Can something be done to avoid or remedy these problems? Men can bank sperm before treatment in order to preserve their ability to father children, but doctors need to be more proactive in recommending and assisting with sperm banking in the first place. Similarly, insurance companies need to be more willing to help pay for it. Banking sperm is almost certainly cheaper in the long run than more exotic fertility treatments or even adoption.

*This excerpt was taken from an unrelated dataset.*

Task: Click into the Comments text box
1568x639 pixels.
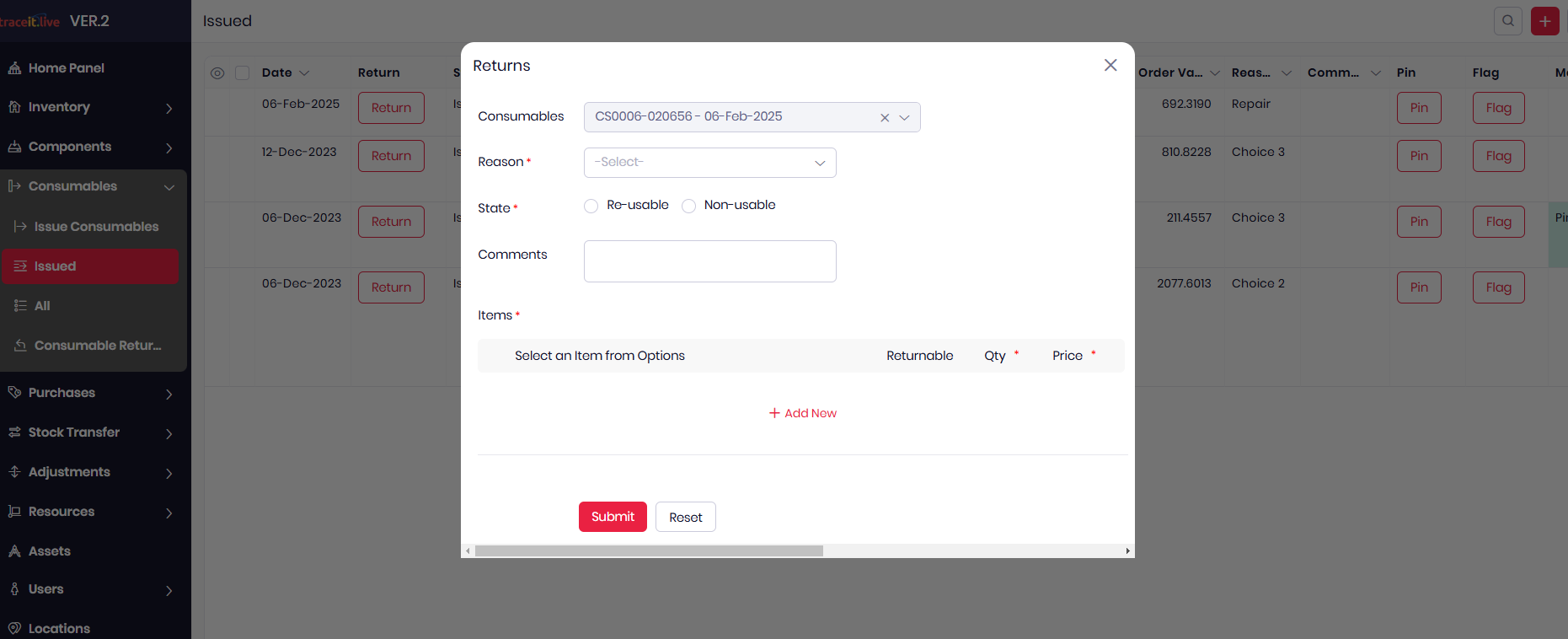Action: [709, 261]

Hypogonadism, estimated to affect more than 16% of testicular cancer survivors, is a subtle disease that is often hard to diagnose. Hypogonadism can arise because a patient has lost both testicles or because his remaining testicle is not capable, due to congenital or treatment related issues, of producing enough testosterone to meet the body’s needs. It can lead to obvious symptoms such as loss of libido and hot flashes, but it can also lead to depression, fatigue, loss of muscle mass, and osteoporosis. Since most doctors know little about testosterone and many have been trained to believe that one testicle is always sufficient to produce enough testosterone for an adult male, the problem often goes untreated. In many cases, effort is wasted treating symptoms like depression, fatigue, or sexual issues without looking for a medical cause. Any quality-of-life research should be accompanied by the proper blood tests to ensure that the participants do not have an undiagnosed case of hypogonadism.

The other side effects mentioned above all arise as a direct result of the agents used to cure the cancer. Clearly it is better to have these side effects than it is to still have the cancer. However, most testicular cancer patients are otherwise healthy young men, and these side effects can greatly affect their long-term quality of life.

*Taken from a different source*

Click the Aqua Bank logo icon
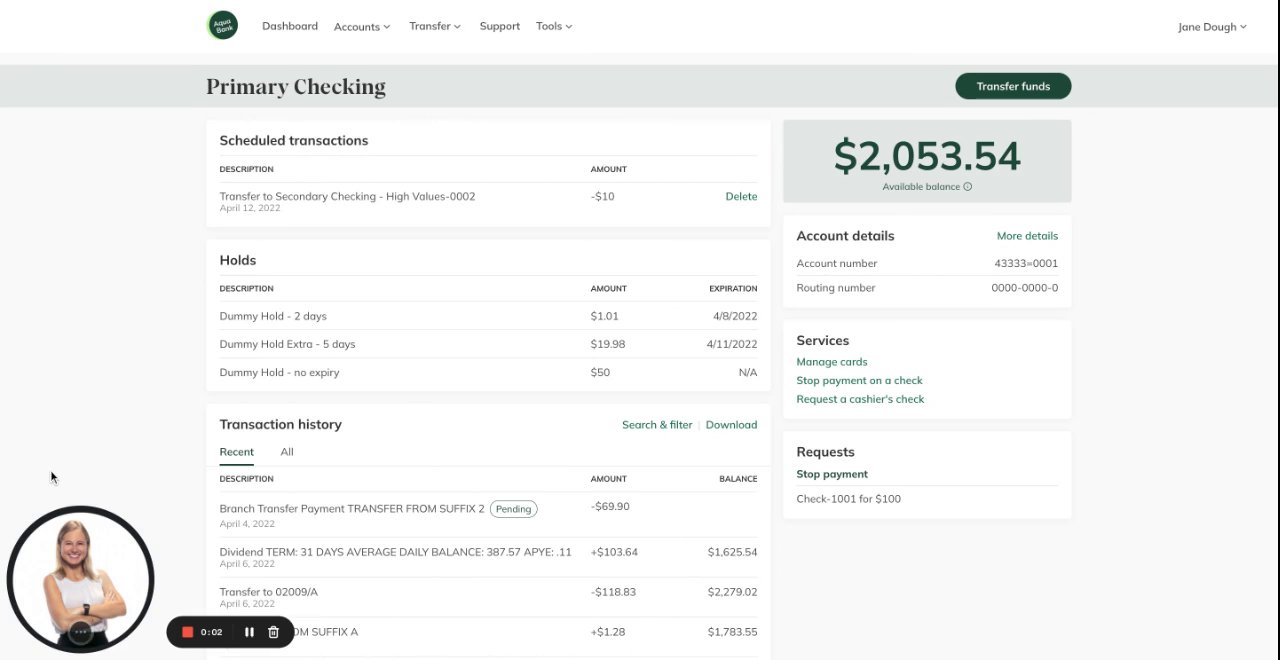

Better diagnostic techniques could reduce overtreatment and allow more people to avoid primary chemotherapy or radiation. Increased awareness and approval among doctors of surveillance for Stage I cancer could also decrease overtreatment. Continued research evaluating less toxic methods for treating the cancer or new techniques for protecting the body against certain side effects would be very beneficial. However, the very high cure rate associated with testicular cancer confounds the problem in that it is difficult to construct a study that ensures that any changes to the treatment protocols will not lower the cure rate. Without increased participation in clinical trials in the United States and elsewhere in the world, the sample sizes required to obtain useful information are too large to accrue. The sad thing is that many doctors are advocating the use of less toxic regimens, but it is all being done outside of the research community and, as a result, we do not know if the treatments are less toxic or equally effective.

As the number of long-term survivors increases, there must be a greater interest and focus on improving the quality of life for cancer patients before, during, and especially after their treatments. In my case, treatment advances have already made a big difference. For many other patients, additional improvements to the entire cancer treatment cycle are still sorely needed.